Shaking the stars from my vision, I pushed the woman away and punched to knock her out. She blocked it—badly—and I grabbed her, swinging her around to take the next yellow ball from hell that the head guy had thrown. The goo hit her full on, and I gasped when the ugly yellow splotches grew on my coat. Panicking, I let go, scrambling out of my coat and dropping it as the woman who had taken most of the spell fell to her knees and began vomiting, yellow foam coming out of her mouth and ears. It might be a white spell, but it was still nasty.

"Oliver, stop throwing that shit!" Brooke shouted, and I looked up. The thought to call Al for help pinged through me and vanished. If I did, not only would I owe Al, but they'd be right in calling me a black witch. I was on my own. And not doing too badly.

Breathless, I ran at the middle-aged man holding a ley-line charm, grabbing his wrist and spinning around to stand facing his back and jam his own charm into his side. With a groan, he went down, taken by his own spell. I eased him to the floor, narrowly escaping being hit by that foaming-ball-of-vomit spell again.

"Oliver," Brooke shouted. "Knock it off! I want her conscious, not puking on my floor!"

Ignoring Brooke, Oliver pulled his arm back. My eyes widened, and I dove for the nearest circle.
"Rhombus!"
I shouted in relief as I skidded into it, and a gold-and-black sheet of ever-after flowed up. I didn't expect it to last long, seeing that I was using that awful, fractured ley line, but at least I had breathing space. I was safe in my bubble.

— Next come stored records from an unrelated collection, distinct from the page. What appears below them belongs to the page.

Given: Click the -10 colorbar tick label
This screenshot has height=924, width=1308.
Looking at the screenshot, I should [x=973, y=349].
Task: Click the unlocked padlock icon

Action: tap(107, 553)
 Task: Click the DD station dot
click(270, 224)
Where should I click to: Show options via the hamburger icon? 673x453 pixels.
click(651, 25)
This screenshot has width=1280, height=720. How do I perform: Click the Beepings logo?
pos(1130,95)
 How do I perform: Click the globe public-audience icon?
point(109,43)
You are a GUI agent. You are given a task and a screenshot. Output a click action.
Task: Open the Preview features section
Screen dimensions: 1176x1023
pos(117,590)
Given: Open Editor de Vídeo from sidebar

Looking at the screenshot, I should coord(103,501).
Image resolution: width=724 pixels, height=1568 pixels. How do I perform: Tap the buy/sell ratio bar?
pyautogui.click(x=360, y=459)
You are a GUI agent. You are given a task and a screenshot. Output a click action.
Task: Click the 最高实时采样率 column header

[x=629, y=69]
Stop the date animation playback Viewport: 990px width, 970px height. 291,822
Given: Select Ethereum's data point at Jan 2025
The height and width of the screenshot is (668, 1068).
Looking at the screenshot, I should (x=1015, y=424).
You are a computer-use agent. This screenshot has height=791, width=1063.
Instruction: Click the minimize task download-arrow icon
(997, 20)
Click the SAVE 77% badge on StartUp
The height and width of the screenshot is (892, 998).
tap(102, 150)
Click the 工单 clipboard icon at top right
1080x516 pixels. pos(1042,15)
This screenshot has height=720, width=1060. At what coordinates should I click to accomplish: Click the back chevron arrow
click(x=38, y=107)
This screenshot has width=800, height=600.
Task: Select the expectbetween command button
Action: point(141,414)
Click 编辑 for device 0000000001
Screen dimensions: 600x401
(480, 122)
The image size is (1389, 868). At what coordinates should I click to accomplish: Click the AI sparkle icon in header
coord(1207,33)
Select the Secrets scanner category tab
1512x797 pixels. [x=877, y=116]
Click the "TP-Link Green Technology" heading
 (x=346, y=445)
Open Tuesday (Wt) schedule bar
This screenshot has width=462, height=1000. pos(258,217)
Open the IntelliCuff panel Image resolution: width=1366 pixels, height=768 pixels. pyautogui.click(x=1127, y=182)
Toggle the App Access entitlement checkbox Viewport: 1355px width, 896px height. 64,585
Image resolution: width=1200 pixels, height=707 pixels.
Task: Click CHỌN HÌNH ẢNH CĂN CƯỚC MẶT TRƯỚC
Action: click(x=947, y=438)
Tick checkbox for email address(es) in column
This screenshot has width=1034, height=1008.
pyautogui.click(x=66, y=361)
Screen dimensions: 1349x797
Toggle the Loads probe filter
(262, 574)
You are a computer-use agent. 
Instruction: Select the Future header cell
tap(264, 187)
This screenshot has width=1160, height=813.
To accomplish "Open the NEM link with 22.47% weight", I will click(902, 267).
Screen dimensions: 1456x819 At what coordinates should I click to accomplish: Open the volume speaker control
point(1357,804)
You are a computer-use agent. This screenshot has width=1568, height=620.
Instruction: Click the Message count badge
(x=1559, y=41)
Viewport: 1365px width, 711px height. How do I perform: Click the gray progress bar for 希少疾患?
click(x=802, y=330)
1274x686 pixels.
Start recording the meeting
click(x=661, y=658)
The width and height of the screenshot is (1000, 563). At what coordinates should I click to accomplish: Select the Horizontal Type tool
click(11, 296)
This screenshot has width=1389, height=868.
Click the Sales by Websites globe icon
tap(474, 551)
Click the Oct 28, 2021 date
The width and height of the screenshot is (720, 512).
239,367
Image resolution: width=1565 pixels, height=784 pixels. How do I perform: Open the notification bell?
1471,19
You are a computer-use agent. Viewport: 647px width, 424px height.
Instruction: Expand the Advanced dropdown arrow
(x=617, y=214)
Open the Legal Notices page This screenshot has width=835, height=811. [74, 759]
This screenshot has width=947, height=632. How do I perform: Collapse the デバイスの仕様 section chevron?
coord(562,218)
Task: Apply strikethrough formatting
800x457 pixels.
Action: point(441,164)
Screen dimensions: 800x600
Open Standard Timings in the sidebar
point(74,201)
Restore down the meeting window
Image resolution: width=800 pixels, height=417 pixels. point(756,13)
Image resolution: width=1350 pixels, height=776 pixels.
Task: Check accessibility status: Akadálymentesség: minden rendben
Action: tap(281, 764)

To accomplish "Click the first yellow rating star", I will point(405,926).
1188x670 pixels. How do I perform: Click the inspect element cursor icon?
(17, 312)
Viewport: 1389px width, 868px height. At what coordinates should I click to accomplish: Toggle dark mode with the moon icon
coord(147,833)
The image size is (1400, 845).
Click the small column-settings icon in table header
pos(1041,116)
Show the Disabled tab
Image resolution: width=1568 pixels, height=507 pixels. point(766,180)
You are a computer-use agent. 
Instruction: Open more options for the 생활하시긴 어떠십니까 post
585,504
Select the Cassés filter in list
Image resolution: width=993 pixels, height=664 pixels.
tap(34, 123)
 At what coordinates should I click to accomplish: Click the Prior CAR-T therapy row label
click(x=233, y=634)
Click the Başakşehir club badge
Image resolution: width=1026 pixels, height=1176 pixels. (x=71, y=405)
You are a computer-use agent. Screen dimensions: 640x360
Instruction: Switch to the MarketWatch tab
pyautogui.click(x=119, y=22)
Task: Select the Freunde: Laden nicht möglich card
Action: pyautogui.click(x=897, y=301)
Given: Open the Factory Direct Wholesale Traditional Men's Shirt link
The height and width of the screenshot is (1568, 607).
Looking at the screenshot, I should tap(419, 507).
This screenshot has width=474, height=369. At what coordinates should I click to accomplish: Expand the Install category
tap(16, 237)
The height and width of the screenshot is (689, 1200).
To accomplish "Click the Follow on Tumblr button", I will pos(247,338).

"You're like a cockroach, you know?" came a soft voice behind me.

Or
not.
Still sitting on the floor, I turned to see a pair of sensible black shoes in here with me. Swallowing, I followed the gray nylons up to find Brooke with her hand on a hip and a speculative look on her face. "I'm not a black witch...," I whispered.

She reached for me, but I couldn't get my foot up in time, and instead of the expected grasping hand, she shifted at the last moment and fell right on me, her elbow hitting my middle. My head hit the floor, and I might have blacked out for an instant as I struggled to breathe. I tried to shove her away, but she'd filled my mouth with something that tasted like propellant.